* DATASET:
= Beginning of Section =
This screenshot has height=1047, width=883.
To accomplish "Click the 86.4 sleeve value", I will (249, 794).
= End of Section =
= Beginning of Section =
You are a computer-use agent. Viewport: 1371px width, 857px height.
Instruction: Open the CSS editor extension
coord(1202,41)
= End of Section =
= Beginning of Section =
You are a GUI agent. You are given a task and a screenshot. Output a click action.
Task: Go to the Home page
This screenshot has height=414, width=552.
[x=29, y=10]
= End of Section =
* INSTRUCTIONS FOR THE TASK:
Count the lines in the records that contain the word "agent", and give only that number.

* SOLVED EXERCISE:
2